Yaman, iyi bir okuyucu olan babasının 10 bin kitabını kendisine miras bıraktığını belirterek, çevresindeki akranları ve ağabeylerinin kitap okuma alışkanlıklarının kendisi üzerinde büyük bir etkisi olduğunu ifade ediyor. Birçok kitabı bulunan Yaman, bu kitapları muhafaza etmekte zorluk çektiğini dile getiriyor. Uzun yıllar müzayedelere katılarak ve sahaflardan kitap alarak, Kayseri ile ilgili oldukça kapsamlı bir kütüphaneye sahip olduğunu vurgulayan Yaman, kütüphanesindeki önemli ve nadide eserlerle de gurur duyuyor.
Burası Adeta Bir Kitap Tarlası
Yaman, evinin mutfak, salon ve odalarından kitapların adeta fışkırdığını belirterek, kütüphanesinin kapısının sadece tarihçi, araştırmacı ve akademisyenlere açık olduğunu ifade ediyor. Kitaplarının kendisi için en büyük zenginlik kaynağı olduğunu vurgulayan Yaman, “Bu kadar kitabı ne yapabilirsiniz? Ben bunları satamam. Kitaplar benim gözüm, kulağım gibi. Burada gelenler ‘kitap kokuyor’ diyorlar. Burası adeta kitap tarlası gibi.” şeklinde konuşuyor.
Yaman, “Ben bir kere çok zenginim; 3 çocuğum tahsil yaptı. Annem babamla yaşadım, mutlu bir ailem var. Maddi açıdan en büyük varlığım kitaplarım. Kitaplarım için yurt dışından 7 ülkenin kültür ataşesi geldi. Bundan iyi zenginlik mi olur? Bu bakış açısıyla Kayseri’de en zengin benim. Spor, pul koleksiyonculuğu veya müzik gibi hobilerim de olabilirdi. Türkiye’de çok nadir ve zor bir işi yapıyorum.” diyerek duygularını ifade ediyor.

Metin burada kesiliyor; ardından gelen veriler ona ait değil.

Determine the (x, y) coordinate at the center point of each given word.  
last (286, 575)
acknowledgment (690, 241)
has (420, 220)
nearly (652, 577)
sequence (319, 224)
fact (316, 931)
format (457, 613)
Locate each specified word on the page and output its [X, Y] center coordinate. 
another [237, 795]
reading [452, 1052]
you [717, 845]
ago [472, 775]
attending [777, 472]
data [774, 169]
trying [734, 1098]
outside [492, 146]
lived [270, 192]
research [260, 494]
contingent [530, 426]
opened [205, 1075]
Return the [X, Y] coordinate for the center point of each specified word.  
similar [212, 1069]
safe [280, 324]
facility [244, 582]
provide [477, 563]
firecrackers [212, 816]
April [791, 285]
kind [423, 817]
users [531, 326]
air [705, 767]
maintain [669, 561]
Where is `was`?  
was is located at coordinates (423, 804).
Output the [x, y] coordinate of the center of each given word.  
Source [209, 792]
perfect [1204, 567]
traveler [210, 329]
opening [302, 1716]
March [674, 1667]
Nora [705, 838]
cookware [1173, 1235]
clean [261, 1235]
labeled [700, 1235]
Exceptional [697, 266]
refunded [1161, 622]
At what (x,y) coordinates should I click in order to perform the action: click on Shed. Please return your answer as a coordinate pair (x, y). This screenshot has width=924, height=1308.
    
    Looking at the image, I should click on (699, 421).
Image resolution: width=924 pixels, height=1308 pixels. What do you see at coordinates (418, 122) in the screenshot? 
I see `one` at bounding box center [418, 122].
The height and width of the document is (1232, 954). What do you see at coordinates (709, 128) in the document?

Yaman, evinin bir odasını sadece Kayseri ile alakalı kitap ve belgelere ayırmış durumda. Bu odada, kütüphanelerde bile bulunmayan çok değerli eserler yer alıyor. Kentin tarihine ışık tutan bu eserleri gözü gibi koruduğunu belirten Yaman, kitaplarının daha iyi korunması için çeşitli önlemler aldığını vurguluyor. “Bu eserlerin geleceğe aktarılmasındaki en büyük korkumuz, sıçan ve haşere. Burada Osmanlı belgelerinin ve kitapların birçoğu yumurta kağıdından yapılmış. Yumurta kağıtları onlar için harika bir yiyecek.” diyerek, bu konuda aldığı önlemleri anlatıyor.
Kitap Okuma Alışkanlığı
Yaman, haşerelere karşı çeşitli güvenlik ve ilaçlama önlemleri aldığını, bu yüzden yıllık 3-4 bin lira harcadığını belirtiyor. “Okuduğum kitap sayısını bilmiyorum, bilemem de. Zaten her kitabı okumam da mümkün değil. Bazen bir kitabın belirli bölümlerini okuyorum ama lise ve üniversite yıllarımda birçok kütüphaneye giderdim.” diyen Yaman, Kayseri hakkında gitmediği bir kütüphane bulunmadığını ifade ediyor. Türkiye’deki sahaf ve müzayede salonlarının kendisini tanıdığını ve özellikle Kayseri ile alakalı belgeleri topladıkları için kendisini aradıklarını belirtiyor.
Son olarak, kütüphanesinin temizliği ve tasnifini kendisinin yaptığını, en büyük mutluluğunun kütüphanesine gelen dostlarıyla kitaplar arasında sohbet etmek olduğunu sözlerine ekliyor.